Üstüne yetmezmiş gibi Kedi’den aldığım New York Seyir Defteri’nde gene o şarkının sözlerine yani o şiire rastladım. Konstantin Kavafis’in şiiri.
Hem de üstüne güzel bir gitmek ve kalmak meselesi yazısı.
Allah sonumu hayır etsin!
....
*GİTMEK VE KALMAK
Bu, ‘olmak ya da olmamak’ kadar ciddi ve yaşamsal bir ikilem, karşıtların en acıtıcı birlikteliğidir ve yan yana durması en olanaksız bir ikilidir.Gitmek ve kalmak,ateş ve baruttan beterdir. Yani, ya gidersiniz, ya kalırsınız. Çünkü ikisini bir arada yaşamak diye bir şey yoktur.
….
Gitmek göze alabilmektir. Gitmek tehlikelidir. Gitmek merak etmektir, riski göze alabilmektir. Gitmek radikal bir değişim cesaretidir. Gitmek, kaçmak değildir. Gitmek ve kaçmak birbirine asla benzemeyen iki harekettir. Kaçmak panik ve kararsızlık ruh durumlarında gerçekleşirken, gitmek için soğukkanlı ve kararlı olmak –şart olmasa bile- gereklidir.
….
Ancak sabit bir yerde yaşayan kişi gitmek eylemine kalkışabilir. Çünkü gitmek, kalmayı veya durmayı bilmek demektir.
Kalmak güçtür. Kalmak, kabul etmeyi veya kalınan yeri değiştirmeyi gerektirdiği için güçtür.

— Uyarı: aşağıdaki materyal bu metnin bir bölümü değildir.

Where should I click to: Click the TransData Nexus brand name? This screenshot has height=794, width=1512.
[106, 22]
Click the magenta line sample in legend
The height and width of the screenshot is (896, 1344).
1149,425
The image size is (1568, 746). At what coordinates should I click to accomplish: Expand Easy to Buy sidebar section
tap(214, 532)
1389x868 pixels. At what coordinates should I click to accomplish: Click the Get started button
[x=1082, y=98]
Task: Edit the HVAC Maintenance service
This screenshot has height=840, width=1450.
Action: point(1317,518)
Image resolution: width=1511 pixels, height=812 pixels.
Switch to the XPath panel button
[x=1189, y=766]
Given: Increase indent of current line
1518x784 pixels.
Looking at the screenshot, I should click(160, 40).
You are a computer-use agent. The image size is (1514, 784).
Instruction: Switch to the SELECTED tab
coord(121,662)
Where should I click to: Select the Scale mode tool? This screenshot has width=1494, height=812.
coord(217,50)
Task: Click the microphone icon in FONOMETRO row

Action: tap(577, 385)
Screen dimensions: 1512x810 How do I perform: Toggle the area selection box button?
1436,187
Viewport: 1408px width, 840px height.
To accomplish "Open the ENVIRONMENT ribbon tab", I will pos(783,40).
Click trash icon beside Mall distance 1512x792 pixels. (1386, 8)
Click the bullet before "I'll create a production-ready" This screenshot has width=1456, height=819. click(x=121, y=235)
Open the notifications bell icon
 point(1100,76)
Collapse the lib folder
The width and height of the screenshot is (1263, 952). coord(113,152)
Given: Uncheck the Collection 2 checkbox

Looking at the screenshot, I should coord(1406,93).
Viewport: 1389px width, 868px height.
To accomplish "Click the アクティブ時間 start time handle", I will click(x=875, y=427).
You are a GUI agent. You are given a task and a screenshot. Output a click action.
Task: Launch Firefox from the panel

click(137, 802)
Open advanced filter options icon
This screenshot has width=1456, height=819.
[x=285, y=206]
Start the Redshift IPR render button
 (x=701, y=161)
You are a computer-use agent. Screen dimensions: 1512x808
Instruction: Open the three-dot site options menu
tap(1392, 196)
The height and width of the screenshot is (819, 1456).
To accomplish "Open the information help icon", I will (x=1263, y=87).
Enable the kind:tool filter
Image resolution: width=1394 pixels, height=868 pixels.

Kabullenmek, kendi karakterini yaşayamamak tehlikesi barındırır içinde ve bu tehlike kederli bir renk katar kalmak eyleminin duruşuna. Kalınan yeri değiştirmekse, bir terzinin bir elbiseyi düzeltmesi kadar çileli bir iştir. Bütün terziler yeni bir kumaştan taze bir elbise dikmeyi tercih ederler.
**Adı:ŞEHİR
‘’Bir başka ülkeye, bir başka denize giderim’’ dedin
‘Bundan daha iyi bir şehir bulunur elbet
Her çabam kaderin olumsuz yargısıyla karşı karşıya
- bir ceset gibi – gömülü kalbim
Aklım daha ne kadar kalacak bu çorak ülkede?
Yüzümü nereye çevirsem, nereye baksam
Kara yıkıntılarını görüyorum ömrümün
Boşuna bunca yılı tükettim bu ülkede’
Yeni bir ülke bulamazsın
Başka bir deniz bulamazsın
Bu şehir arkandan gelecektir
Gene aynı sokaklarda
Dolaşacaksın. Aynı mahallede koşacaksın,
Aynı evlerde kır düşecek saçlarına.
Dönüp dolaşıp bu şehre geleceksin sonunda
Başka bir şey umma –
Ömrünü nasıl tükettiysen burada, bu köşecikte
Öyle tükettin demektir bütün yeryüzünde.